▽

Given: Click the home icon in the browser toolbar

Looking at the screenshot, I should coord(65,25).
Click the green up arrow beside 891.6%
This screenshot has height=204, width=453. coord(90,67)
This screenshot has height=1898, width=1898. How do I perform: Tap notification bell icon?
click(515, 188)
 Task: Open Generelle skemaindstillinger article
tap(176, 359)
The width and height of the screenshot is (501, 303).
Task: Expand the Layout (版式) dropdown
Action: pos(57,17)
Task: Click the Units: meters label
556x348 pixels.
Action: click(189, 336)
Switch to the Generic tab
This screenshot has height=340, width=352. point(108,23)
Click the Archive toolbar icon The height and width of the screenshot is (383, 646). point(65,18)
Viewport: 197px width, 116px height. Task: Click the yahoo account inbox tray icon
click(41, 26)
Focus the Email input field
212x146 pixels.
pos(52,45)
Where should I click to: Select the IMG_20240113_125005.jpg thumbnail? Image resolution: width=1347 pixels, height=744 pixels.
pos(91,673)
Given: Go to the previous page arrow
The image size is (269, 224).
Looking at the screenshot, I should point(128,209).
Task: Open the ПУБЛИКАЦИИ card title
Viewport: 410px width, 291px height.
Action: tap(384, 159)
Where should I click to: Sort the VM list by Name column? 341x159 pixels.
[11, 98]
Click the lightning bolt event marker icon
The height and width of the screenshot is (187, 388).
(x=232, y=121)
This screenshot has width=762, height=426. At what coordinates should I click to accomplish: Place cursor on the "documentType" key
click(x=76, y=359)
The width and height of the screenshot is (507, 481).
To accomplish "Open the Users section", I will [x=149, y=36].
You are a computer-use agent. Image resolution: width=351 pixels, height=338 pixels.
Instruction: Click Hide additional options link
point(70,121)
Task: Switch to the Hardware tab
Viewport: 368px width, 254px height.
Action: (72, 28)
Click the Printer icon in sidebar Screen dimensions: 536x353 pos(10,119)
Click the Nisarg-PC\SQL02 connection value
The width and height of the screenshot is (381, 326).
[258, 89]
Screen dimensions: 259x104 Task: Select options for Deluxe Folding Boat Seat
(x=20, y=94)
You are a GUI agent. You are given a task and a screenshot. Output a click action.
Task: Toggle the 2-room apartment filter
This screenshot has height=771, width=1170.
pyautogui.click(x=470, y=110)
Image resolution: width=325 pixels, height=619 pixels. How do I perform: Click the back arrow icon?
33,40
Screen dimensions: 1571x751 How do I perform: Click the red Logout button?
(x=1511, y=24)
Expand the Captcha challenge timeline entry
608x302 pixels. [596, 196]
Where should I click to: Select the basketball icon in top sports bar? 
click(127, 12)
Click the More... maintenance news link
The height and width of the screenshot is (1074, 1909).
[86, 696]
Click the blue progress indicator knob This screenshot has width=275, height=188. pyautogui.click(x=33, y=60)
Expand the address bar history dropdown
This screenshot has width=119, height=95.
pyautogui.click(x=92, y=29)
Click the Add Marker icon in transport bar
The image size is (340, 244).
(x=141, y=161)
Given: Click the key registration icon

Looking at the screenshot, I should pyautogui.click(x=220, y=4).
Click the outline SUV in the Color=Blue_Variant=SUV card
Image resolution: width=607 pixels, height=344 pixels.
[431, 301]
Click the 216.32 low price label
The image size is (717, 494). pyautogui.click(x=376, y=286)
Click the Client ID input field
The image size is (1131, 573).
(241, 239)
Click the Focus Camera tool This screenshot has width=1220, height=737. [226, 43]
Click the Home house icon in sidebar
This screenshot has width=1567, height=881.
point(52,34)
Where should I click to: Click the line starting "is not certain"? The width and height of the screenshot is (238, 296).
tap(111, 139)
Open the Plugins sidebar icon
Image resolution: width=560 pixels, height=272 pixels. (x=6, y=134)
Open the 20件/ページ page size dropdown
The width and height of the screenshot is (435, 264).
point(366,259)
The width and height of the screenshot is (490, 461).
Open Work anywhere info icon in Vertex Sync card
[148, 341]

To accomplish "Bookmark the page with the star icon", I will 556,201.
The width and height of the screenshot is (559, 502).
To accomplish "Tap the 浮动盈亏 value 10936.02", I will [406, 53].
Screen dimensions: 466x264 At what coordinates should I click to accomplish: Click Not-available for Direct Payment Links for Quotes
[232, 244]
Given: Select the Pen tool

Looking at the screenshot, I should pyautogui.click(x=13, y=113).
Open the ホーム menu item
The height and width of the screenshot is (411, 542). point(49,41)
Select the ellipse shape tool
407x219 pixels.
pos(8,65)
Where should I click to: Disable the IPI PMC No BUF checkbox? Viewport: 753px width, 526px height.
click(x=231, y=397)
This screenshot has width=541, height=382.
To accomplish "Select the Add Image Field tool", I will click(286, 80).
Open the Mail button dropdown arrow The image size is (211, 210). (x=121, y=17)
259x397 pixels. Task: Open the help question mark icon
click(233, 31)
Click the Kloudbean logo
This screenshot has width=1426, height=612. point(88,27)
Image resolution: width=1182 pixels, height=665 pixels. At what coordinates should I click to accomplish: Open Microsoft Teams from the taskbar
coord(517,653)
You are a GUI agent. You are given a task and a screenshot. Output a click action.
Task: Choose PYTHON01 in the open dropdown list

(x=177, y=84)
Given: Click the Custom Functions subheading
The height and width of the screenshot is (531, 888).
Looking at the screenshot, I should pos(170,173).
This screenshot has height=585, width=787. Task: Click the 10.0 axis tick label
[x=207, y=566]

△

_Task goal_. Reproduce the entries above verbatim, starting at the very first line and ending at the line that contains "click(515, 188)", with both of those lines included.

_Answer to the problem_.
Given: Click the home icon in the browser toolbar

Looking at the screenshot, I should coord(65,25).
Click the green up arrow beside 891.6%
This screenshot has height=204, width=453. coord(90,67)
This screenshot has height=1898, width=1898. How do I perform: Tap notification bell icon?
click(515, 188)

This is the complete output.